Esse era o meu medo, não estava preparada para isso. Mas a medicação salvou a vida dela, e vai salvar a de muitas outras pessoas. Só é preciso que todos tenham acesso."
ASMD é doença genética ultrarrara
A ASMD, tradicionalmente conhecida como doença de Niemann-Pick, faz parte de um grupo de patologias genéticas ultrarraras, as de depósito lisossômico, que interferem no funcionamento do lisossomo (organela intracelular que promove uma espécie de reciclagem do material que circula dentro da célula).
Ela ocorre quando há falta ou deficiência na atividade da enzima esfingomielinase ácida. O que acontece é que, sem ela, não ocorre a quebra do lipídio esfingomielina. Ele, então, acaba acumulando em órgãos como fígado, baço e pulmão e, ao longo do tempo, leva a uma série de complicações clínicas, algumas bem graves.
Como explica Carolina Fischinger Moura de Souza, geneticista do Serviço de Genética Médica do HCPA, vice-presidente da SBTEIM (Sociedade Brasileira de Triagem Neonatal Erros Inatos do Metabolismo) e médica responsável pelo acompanhamento de Isadora, a enfermidade é causada por uma mutação genética que provoca um erro no gene SMPD1, responsável pela fabricação da esfingomielinase ácida.

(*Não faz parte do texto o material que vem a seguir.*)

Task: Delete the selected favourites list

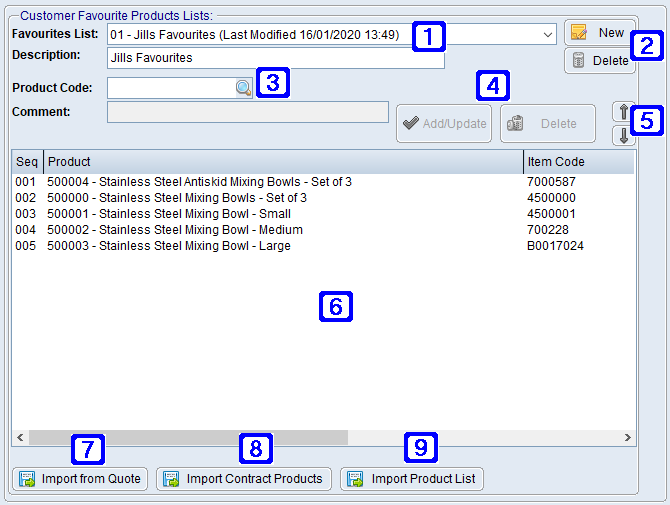Action: click(x=598, y=61)
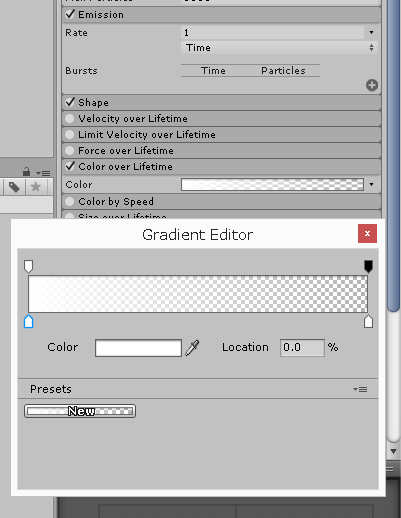Viewport: 401px width, 518px height.
Task: Enable the Force over Lifetime module
Action: click(x=69, y=150)
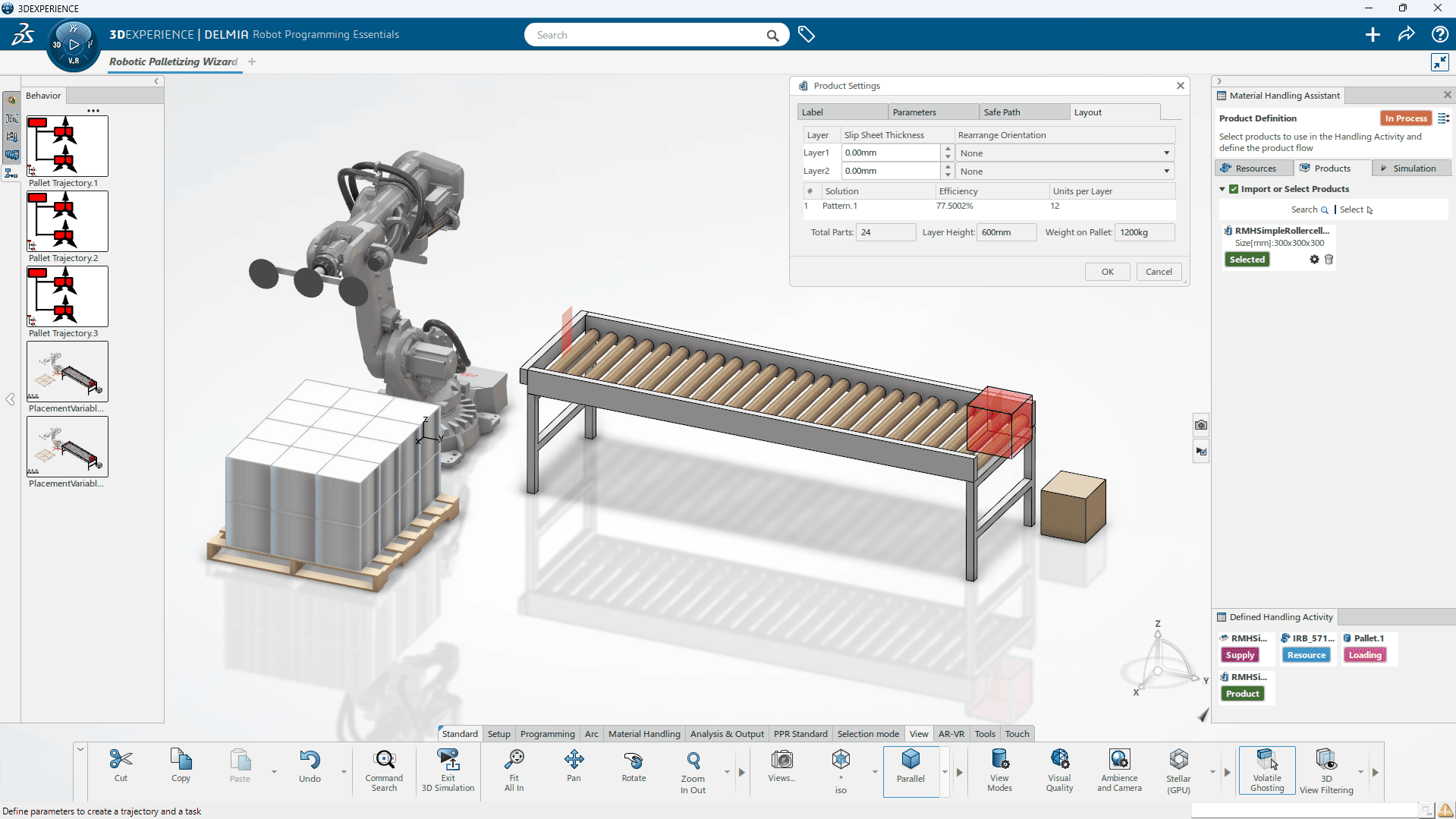Click OK in Product Settings dialog
Image resolution: width=1456 pixels, height=819 pixels.
(1107, 271)
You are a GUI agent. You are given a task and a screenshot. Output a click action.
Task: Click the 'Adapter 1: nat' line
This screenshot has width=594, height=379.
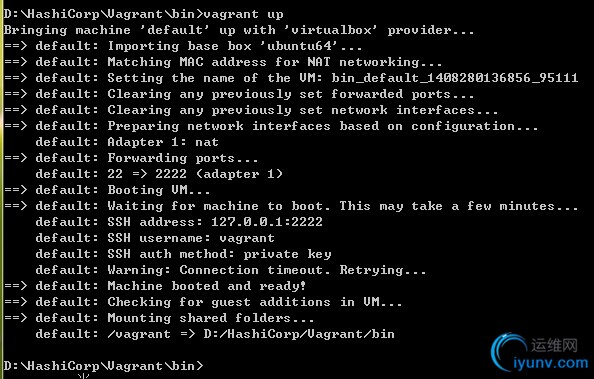127,142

"Esse gene deixa de funcionar e não produz a enzima", relata a especialista. "Nesta doença, que acomete 1 em cada 200 mil recém-nascidos, vemos quadros de manifestação bem ampla, desde alterações no tamanho dos órgãos, passando por funcionamento ruim da medula, resultando em plaquetas baixas e anemia, até retardo de crescimento. É um problema progressivo e que compromete o funcionamento de órgãos e sistemas."
Para se obter o diagnóstico, primeiro é preciso haver uma suspeita. A partir daí, é feita a dosagem da esfingomielinase ácida através de exame de sangue —se ela estiver com uma atividade abaixo de 10% do normal, já se pode caracterizar a patologia. Outro método de investigação é a análise genética do DNA, para verificar a mutação no gene SMPD1.
Crônica e progressiva, a enfermidade não tem cura e até pouco tempo não tinha um tratamento específico, apenas cuidados paliativos. Mas isso mudou em setembro deste ano, quando a Anvisa aprovou o Xenpozyme (olipudase alfa), terapia de reposição enzimática desenvolvida pelo laboratório Sanofi. Ela é feita por meio de uma infusão sanguínea, ou seja, dentro da veia do paciente, e tem como objetivo repor a falta completa ou parcial da enzima.
"Os testes clínicos comprovaram a eficácia da medicação e muitos pacientes foram beneficiados", afirma a vice-presidente da SBTEIM. "Isso é uma vitória não apenas para eles, mas para todos, pois é mais um tratamento que conquistamos para doenças raras, que no geral são tão escassos", finaliza a médica.